Restaurant information
- Food type: Irish
- Location: Portland, Multnomah, Oregon, United States
- Coordinates: 45°30′54″N 122°40′57″W﻿ / ﻿45.5149°N 122.6824°W
- Website: ravenandrosepdx.com

= Raven & Rose =

Restaurant in Portland, Oregon, U.S.

Raven & Rose was a restaurant in Portland, Oregon, with an upstairs cocktail bar called The Rookery.

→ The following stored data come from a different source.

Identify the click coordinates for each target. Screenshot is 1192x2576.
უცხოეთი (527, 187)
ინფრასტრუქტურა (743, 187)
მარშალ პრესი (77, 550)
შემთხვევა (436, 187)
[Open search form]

Both were housed in the Ladd Carriage House.

==Description==
The "British Isles-inspired" and "Irish-influenced" restaurant Raven & Rose was housed in the Ladd Carriage House along Southwest Broadway in downtown Portland, along with an upstairs cocktail bar called The Rookery.

==History==
Dave Shenaut became bar director in 2012 and continued to hold the position, as of 2015. Raven & Rose owner Lisa Mygrant confirmed the hiring of Daniel Mondok as executive chef in January 2016.

The restaurant and bar were forced to close temporarily during the COVID-19 pandemic. As of March 14, 2020, Raven & Rose planned to operate a takeout service and offer a special menu for St. Patrick's Day.

The restaurant had closed permanently by November 2021.